Free Lunch

MANILA-To eat or not to eat; that is the question some Filipino business reporters ask at every press event.

It’s a question requiring them to decide now, not later; on their own, sans guidance from editors and at the pain of peer pressure.

The time to weigh decisions is a luxury most reporters can’t afford. They must decide fast and, a few times, on an empty stomach.

The ethical dilemma for some is whether the story got from a luncheon press briefing would appear influenced by or favoring the host. Some grapple with this dilemma as uniformed waiters walk around and offer delectable hors d'oeuvres on fine porcelain.

The pressure makes some journalists less envious of reporters at a dinner hosted for President Gloria Arroyo in New York months ago.

For reporters used to wining and dining with the haut monde to churn out pulp fiction from the Malacañan newsmill, the most difficult decision would be which dessert to take.

Others stuck at weighing first the ethical implications risk becoming the epitomy of a “starving journalist”: scooped-out from the hard information and the soft vanila ice cream.

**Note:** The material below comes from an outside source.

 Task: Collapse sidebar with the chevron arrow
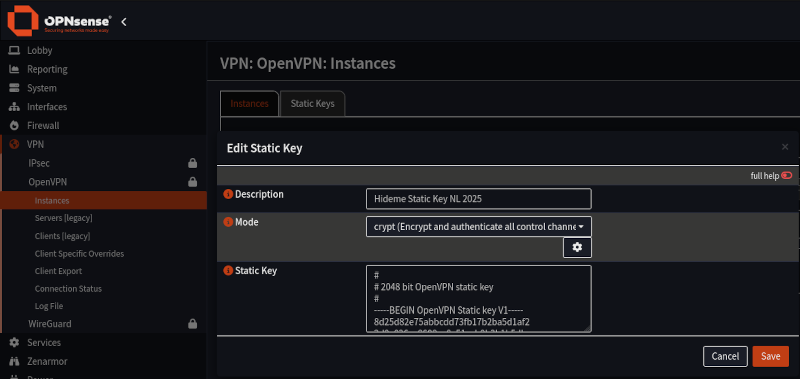(x=124, y=22)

It is tough covering people whose tab for a lunch in a fancy hotel is three times a business reporter’s daily wage.

It’s difficult, too, especially if the source relaxes at the dinner table, where the parting of bread becomes figurative and, sometimes, literal.

Reporters don’t want to offend those trying to feed them good food and sumptuous story angle. So they try to indulge the host with conversation, praise the chef with kudos, and please the editor with a story.

Some hosts, on the other hand, rub reporters' noses on the fact they're picking the tab.

One time at the Mandarin Hotel, a software company executive said journalists enjoy the job because they get the perks of free lunch.

To debunk this view, some reporters nibble on candy or only drink water or coffee at an event, especially if coverages are tightly scheduled in-between.

Some eat breakfast before or lunch after a mid-day press briefing. Not a few bite on sandwiches while typing the story.

Some give up on having two meals a day and cram everything at dinner.


Newspapers in the US have specific rules on hosted dinner and/or engaging a source on a meal he or she insists on paying for, according to www.justicejournalism.org. A few media agencies listed there advises reporters to avoid or even reject outright any invitation for lunch or dinner as it can cast doubts on the objectivity of a story.

But these rules strongly hint that the reporter is back-stopped by his or her news organization.

It may take a while before business reporters in the Philippines attains such savory position.

In the meantime, journalists have to rely on their wits to ensure a grumbling stomach never force them to swallow their integrity.